_SOURCE MATERIAL_.

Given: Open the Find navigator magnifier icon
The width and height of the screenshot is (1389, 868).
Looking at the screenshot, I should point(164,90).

==

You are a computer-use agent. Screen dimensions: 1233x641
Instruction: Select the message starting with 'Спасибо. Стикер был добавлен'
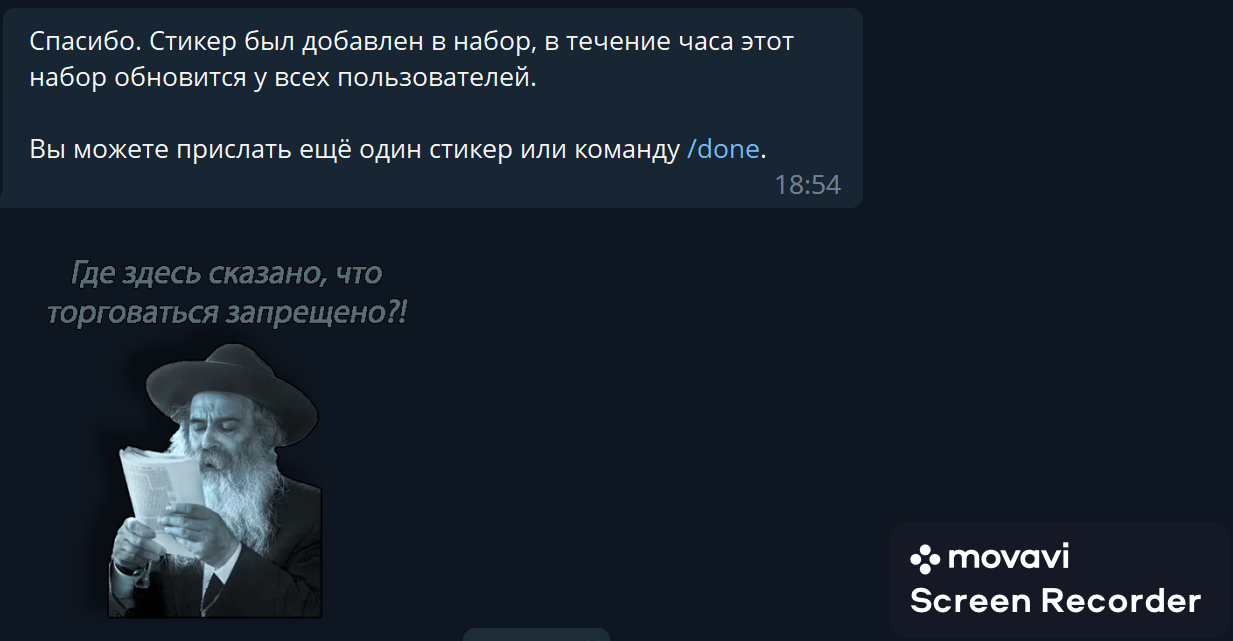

--

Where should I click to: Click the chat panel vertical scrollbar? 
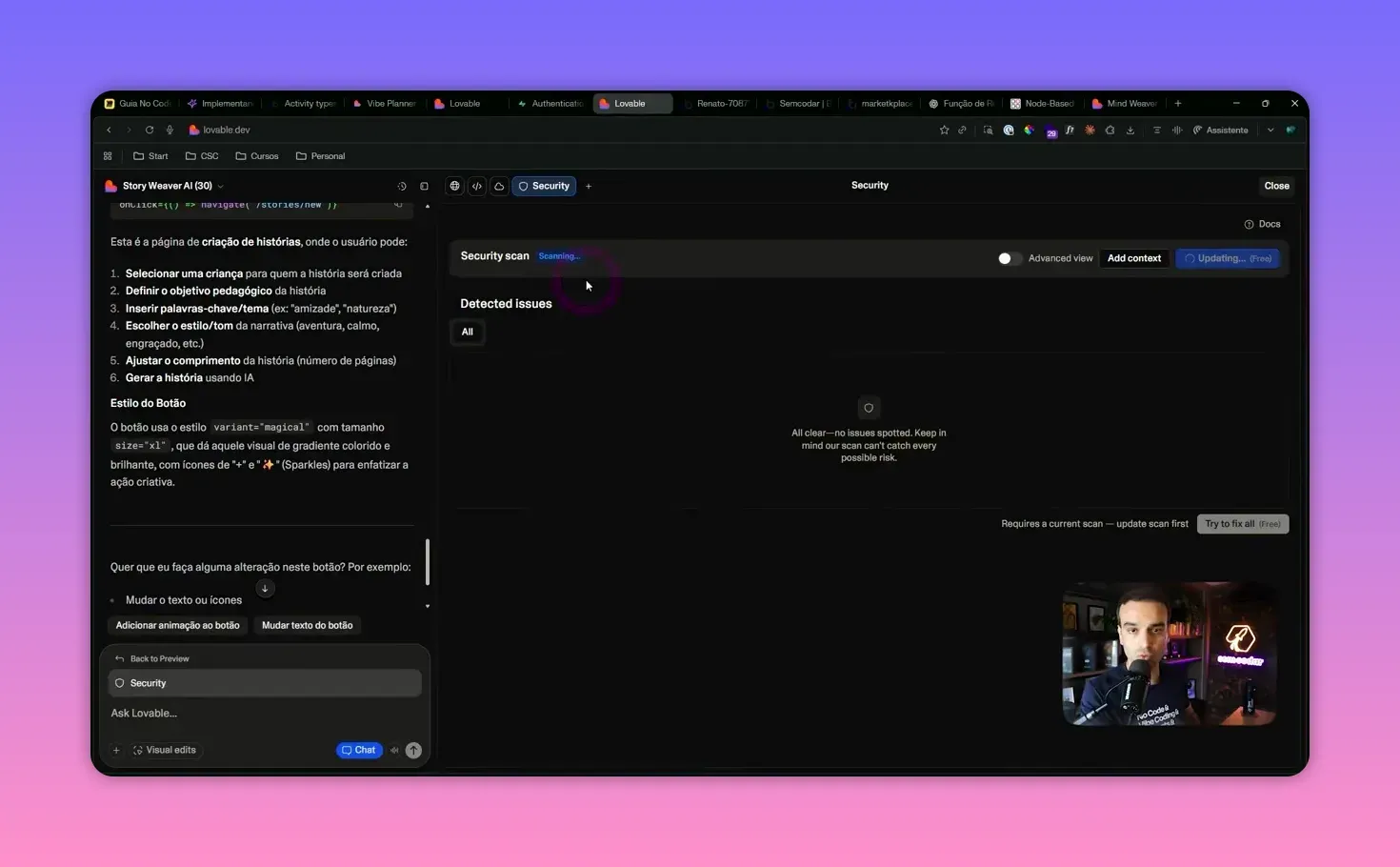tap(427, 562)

_WHAT IS BEING ASKED_.
Above are the lines; repeat exactly the ones from the line containing "You are a computer-use" down to the line containing "Instruction: Select the", both inclusive.

_SOLUTION TO THE EXERCISE_.
You are a computer-use agent. Screen dimensions: 1233x641
Instruction: Select the message starting with 'Спасибо. Стикер был добавлен'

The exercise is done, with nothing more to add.